I wrote an article titled “Preparing CIFAR Image Data for PyTorch” in the April 2022 edition of Microsoft Visual Studio Magazine. See https://visualstudiomagazine.com/articles/2022/04/01/preparing-cifar-data.aspx.
A common dataset for image classification experiments is CIFAR-10. The goal of a CIFAR-10 problem is to analyze a crude 32 x 32 color image and predict which of 10 classes the image is. The 10 classes are plane, car, bird, cat, deer, dog, frog, horse, ship and truck.
The CIFAR-10 (Canadian Institute for Advanced Research, 10 classes) data has 50,000 images intended for training and 10,000 images for testing. The article explains how to get the raw source CIFAR-10 data, convert the data from binary to text and save the data as a text file that can be used to train a PyTorch neural network classifier.
Most popular neural network libraries, including PyTorch, scikit and Keras, have some form of built-in CIFAR-10 dataset designed to work with the library. But there are two problems with using a built-in dataset. First, data access becomes a magic black box and important information is hidden. Second, the built-in datasets use all 50,000 training and 10,000 test images and these are difficult to work with because they’re so large.
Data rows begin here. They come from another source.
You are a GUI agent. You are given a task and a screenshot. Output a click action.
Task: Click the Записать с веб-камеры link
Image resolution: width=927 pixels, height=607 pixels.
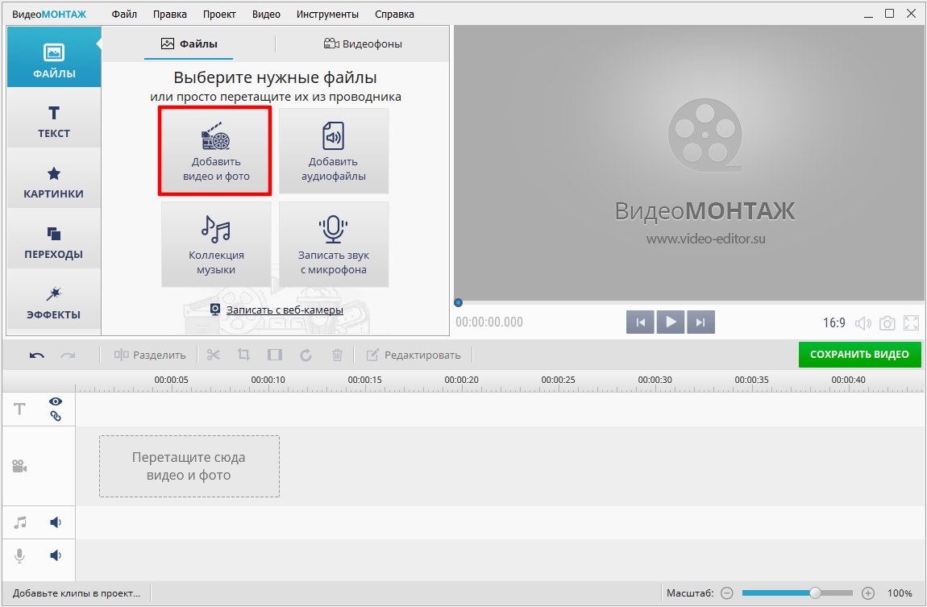tap(284, 310)
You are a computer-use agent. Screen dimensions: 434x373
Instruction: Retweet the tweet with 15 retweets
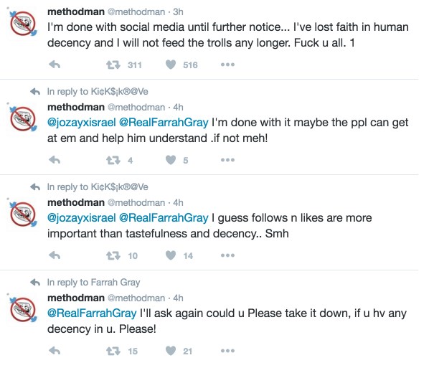click(x=113, y=351)
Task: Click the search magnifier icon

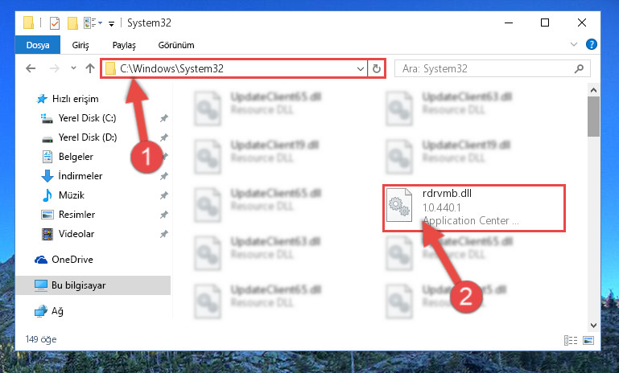Action: point(579,68)
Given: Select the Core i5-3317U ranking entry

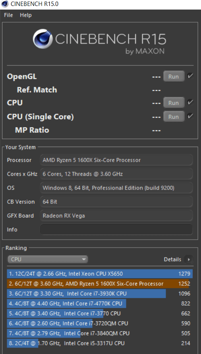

The cifar-10-batches-py source directory contains six binary files that have names with no file extension: data_batch_1, data_batch_2, data_batch_3, data_batch_4, data_batch_5 and test_batch. Each of these files contains 10,000 images in Python “pickle” binary format.
Each image is 32 x 32 pixels. Because the images are in color, there are three channels (red, green, blue). Each channel-pixel value is an integer between 0 and 255. Therefore, each image is represented by 32 * 32 * 3 = 3,072 values between 0 and 255.
To convert the CIFAR-10 images from binary pickle format to text, you need to write a short Python language program. My article presents such a program and explains how to modify it to suit any scenario. After unpickling the source data, the key lines of code are:
fn = ".\\cifar10_train_5000.txt" # file to save to
fout = open(fn, 'w', encoding='utf-8')
for i in range (n_images): # n images
for j in range(3072): # write the pixels
val = pixels[i][j]
fout.write(str(val) + ",")
fout.write(str(labels[i]) + "\n") # write the label
fout.close()
I don’t always enjoy working with raw data — I have more fun with algorithms. But the CIFAR-10 data is kind of interesting.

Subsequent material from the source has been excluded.